Texto proporcionado ->
Por Santi Ortiz
A raíz de mi artículo “Tres suertes con
historia”, un lector, amigo y buen aficionado, me formuló la siguiente
sugerencia: “En un futuro, si vuelves a tocar este palo, podrías hablar
del litrazo, hoy en día desaparecido; el cartucho de pescao, también
casi en desuso, o la larga cordobesa, para que los comentaristas de la
época actual no la confundan…”
Me pareció sugerente su propuesta, y heme
aquí dispuesto a darle gusto, para tratar de un lance decimonónico y
dos cites que abren y cierran el paréntesis de una década que va de
finales de los años treinta a las postrimerías de los cuarenta.
Respetemos el orden cronológico y el de lidia, que siempre el capote
precedió a la muleta. Comencemos por tanto con la denominada “larga
cordobesa”, creación de uno de los toreros más insignes de toda la
historia de tauro: Rafael Molina, Lagartijo, a quien la pluma de Mariano
de Cavia –escritor que firmaba sus crónicas con el seudónimo de
“Sobaquillo”– otorgó el título de Califa del toreo, primero del quinteto
que completarían después con igual rango: Guerrita, Machaquito (a
título póstumo), Manolete y El Cordobés.

Extracto de origen ->
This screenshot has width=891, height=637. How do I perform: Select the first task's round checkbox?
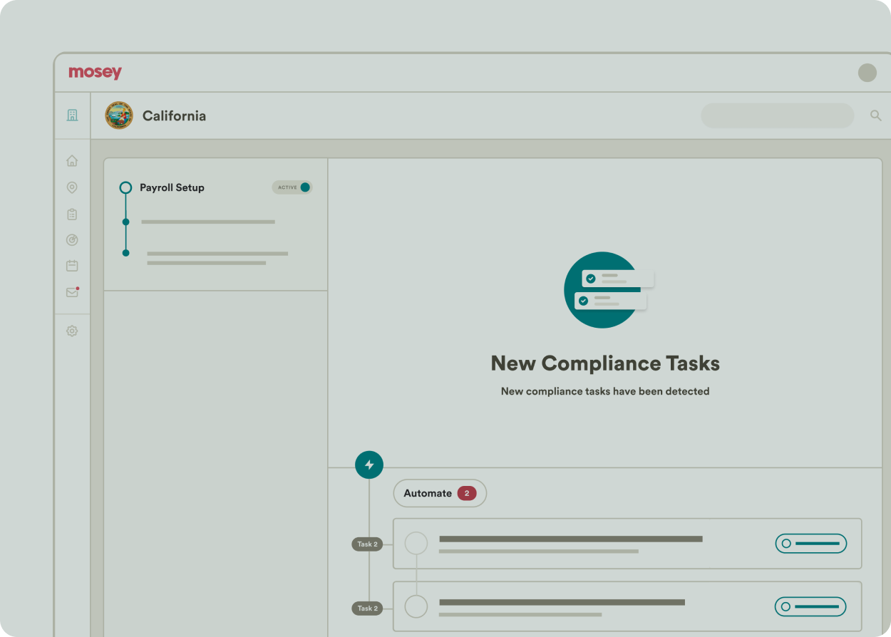click(x=416, y=544)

Tarea ->
En el texto sobre la larga cordobesa, reemplace "capote" por "percal" y transcriba todo lo que va desde "Me pareció sugerente" hasta "y El Cordobés.".

Solución detallada ->
Me pareció sugerente su propuesta, y heme
aquí dispuesto a darle gusto, para tratar de un lance decimonónico y
dos cites que abren y cierran el paréntesis de una década que va de
finales de los años treinta a las postrimerías de los cuarenta.
Respetemos el orden cronológico y el de lidia, que siempre el percal
precedió a la muleta. Comencemos por tanto con la denominada “larga
cordobesa”, creación de uno de los toreros más insignes de toda la
historia de tauro: Rafael Molina, Lagartijo, a quien la pluma de Mariano
de Cavia –escritor que firmaba sus crónicas con el seudónimo de
“Sobaquillo”– otorgó el título de Califa del toreo, primero del quinteto
que completarían después con igual rango: Guerrita, Machaquito (a
título póstumo), Manolete y El Cordobés.